2. http://www.intarsys.de/pdfa-check

2 Fehler (Errors)
PDFA Ouputintent mit fehlerhaften Angaben (PDFA output intent with erroneous information) - this error goes away if I change "/N 4" to "/N 3".
CMap mit inkonsistenten WMode Werten (CMAP iwth inconsistent WMode values)
	
2 Warnungen (Warnings)
Kein History-Eintrag vorhanden (No history entry present)
Font DWPXCF+Calibri ohne gültigen Metadata-Eintrag. (Font DWPXCF+Calibri without valid metadata entry)

3. Adobe Acrobat XI Professional preflight test

No errors.

------------------

Are these really errors?  What does that "/N" parameter mean?
Comment 1 Mark Berry 2013-04-02 18:44:45 UTC
Created attachment 9478 [details]
PDF output file, converted to PDF/A using Ghostscript
Comment 2 Mark Berry 2013-04-02 18:45:51 UTC
Created attachment 9479 [details]
PDFA prefix file
Comment 3 Ken Sharp 2013-04-03 07:57:29 UTC
This looks to me very much like the PDF/A validators you are using have a bug. The specification does not seem (to me) to require that an OutputIntent ICC Profile has a /N (number of colourants) of 3.

Setting /N to 3 means that the profile is, in effect, an RGB profile, while a value of 4 means it is a CMYK profile. If we insist that a profile has /N = 3 then we can never embed a CMYK profile. Section 6.2.3.3 of the ISO specification says :

"DeviceRGB may be used only if the file has a PDF/A-1 OutputIntent that uses an RGB colour space. DeviceCMYK may be used only if the file has a PDF/A-1 OutputIntent that uses a CMYK colour space."

So clearly we should be able to embed an OutputIntent profile for CMYK which means it must have /N = 4.

Your other question appears to relate to warnings rather than errors. Its not clear to me what 'metadata' the tool is expecting for a font, nor what 'History' entry it is expecting. However since these are warnings I think you can safely ignore them.


If you can get more information from the PDF/A validator suppliers as to what exactly is invalid about the PDF/A we are producing then please feel free to reopen this bug with the additional information. At present I believe our output is conforming to the specification and the validators are in error.
Comment 4 Mark Berry 2013-04-05 07:01:55 UTC
Thank you for the reply and information.  I may look into the Cmap error later, but the /N 4 is more of a concern since it was reported by two sites.  

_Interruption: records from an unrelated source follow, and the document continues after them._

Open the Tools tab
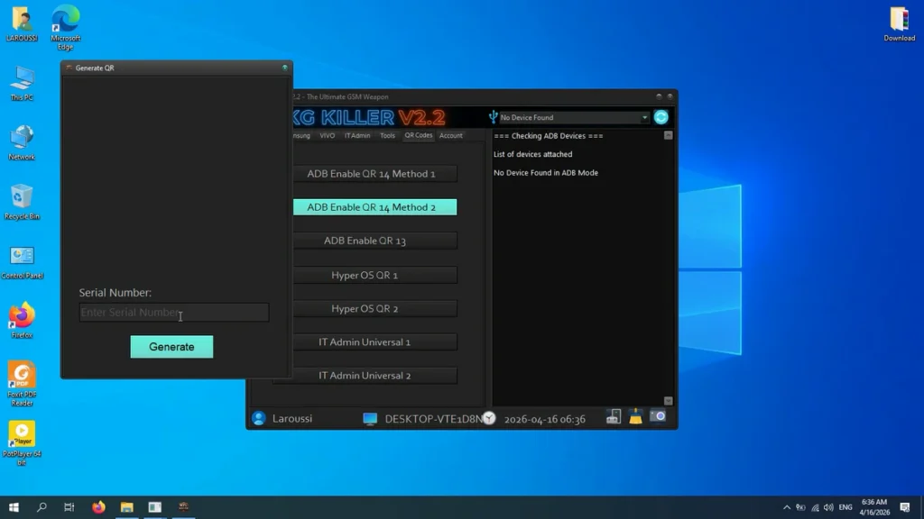Screen dimensions: 924x519 (x=387, y=136)
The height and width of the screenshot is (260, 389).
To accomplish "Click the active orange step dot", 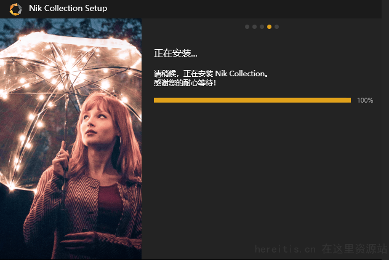I will click(x=269, y=27).
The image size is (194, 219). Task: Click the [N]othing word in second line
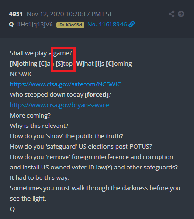tap(24, 64)
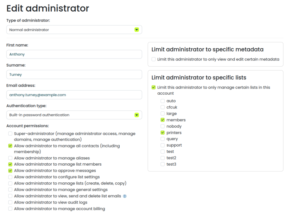
Task: Uncheck the limit to certain lists option
Action: click(x=153, y=87)
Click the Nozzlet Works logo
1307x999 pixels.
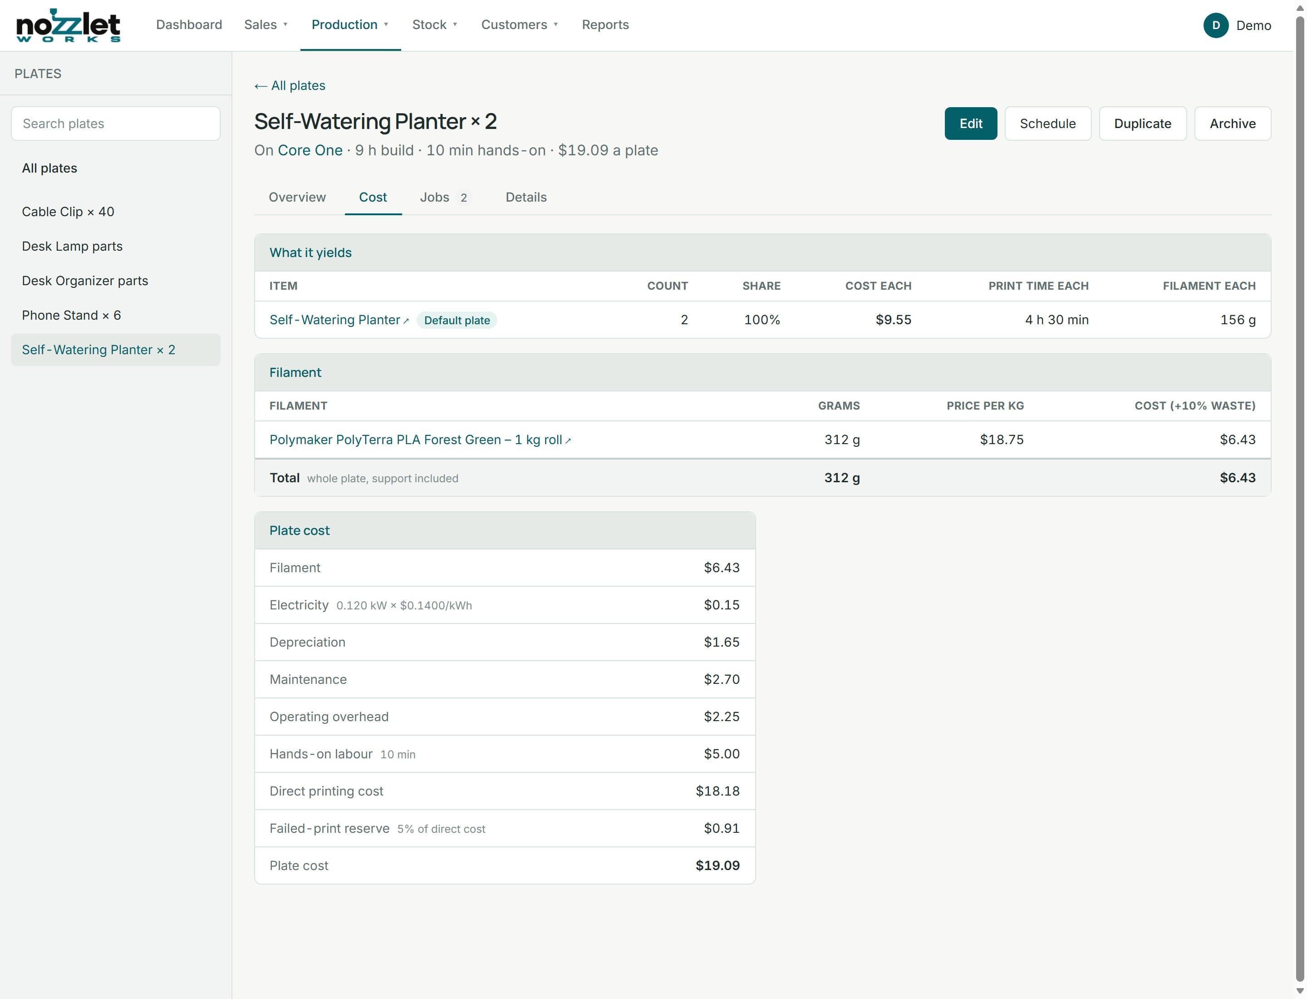68,25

With the clue that /N refers to the number of colourants, I've made some progress:

- The Ghostscript doc says that "DeviceRGB is not allowed" when creating PDF/A (http://svn.ghostscript.com/ghostscript/trunk/gs/doc/Ps2pdf.htm#PDFA), so I specified DeviceCMYK.  This apparently corresponds to the {4} in this line from pdfa_def.ps:

[{icc_PDFA} <</N systemdict /ProcessColorModel get /DeviceGray eq {1} {4} ifelse >> /PUT pdfmark

- I now realize that ICC profiles include a color space.  The sRGB_IEC61966-2-1_black_scaled.icc that I used is in the RGB color space.

- The first two tests are reporting this discrepancy:  I told it to expect 4 colors but I only gave it a 3-color profile.

- If I use a CMYK profile from http://www.adobe.com/support/downloads/detail.jsp?ftpID=3680, e.g. USWebUncoated.icc, the file passes both tests without reporting the /N error.  Unfortunately the output file expands from 25K to 393K.

Why is DeviceRGB not allowed?  Your quote of the standard would seem to indicate that either is valid.  I'm trying to archive documents that are most likely to be viewed on screen, so it I thought sRGB would be the most applicable (and smallest) profile.

I decided to test it:  I used the sRGB_IEC61966-2-1_black_scaled.icc profile, changed the line in pdfa_def.ps to:

[{icc_PDFA} <</N systemdict /ProcessColorModel get /DeviceGray eq {1} {3} ifelse >> /PUT pdfmark

and set sProcessColorModel=DeviceRGB.  This created a file containing "/N 3" which passes both validators.  (Only the font complaints remain on the second validator.)

Is it okay to create DeviceRGB output this way?  Have I correctly guessed the change needed to the {icc_PDFA} definition, where I substituted {3} for {4}?  I don't quite understand the syntax with "ifelse" at the end...
Comment 5 Ken Sharp 2013-04-05 07:18:59 UTC
(In reply to comment #4)
> 
> - The Ghostscript doc says that "DeviceRGB is not allowed" when creating
> PDF/A (http://svn.ghostscript.com/ghostscript/trunk/gs/doc/Ps2pdf.htm#PDFA),
> so I specified DeviceCMYK. 

We no longer use Subversion for source control, you are referring to a very old version of the documentation. You say you are using 9.07 so I would suggest that you refer to the documentation which is installed along with that version.

 
> - I now realize that ICC profiles include a color space.  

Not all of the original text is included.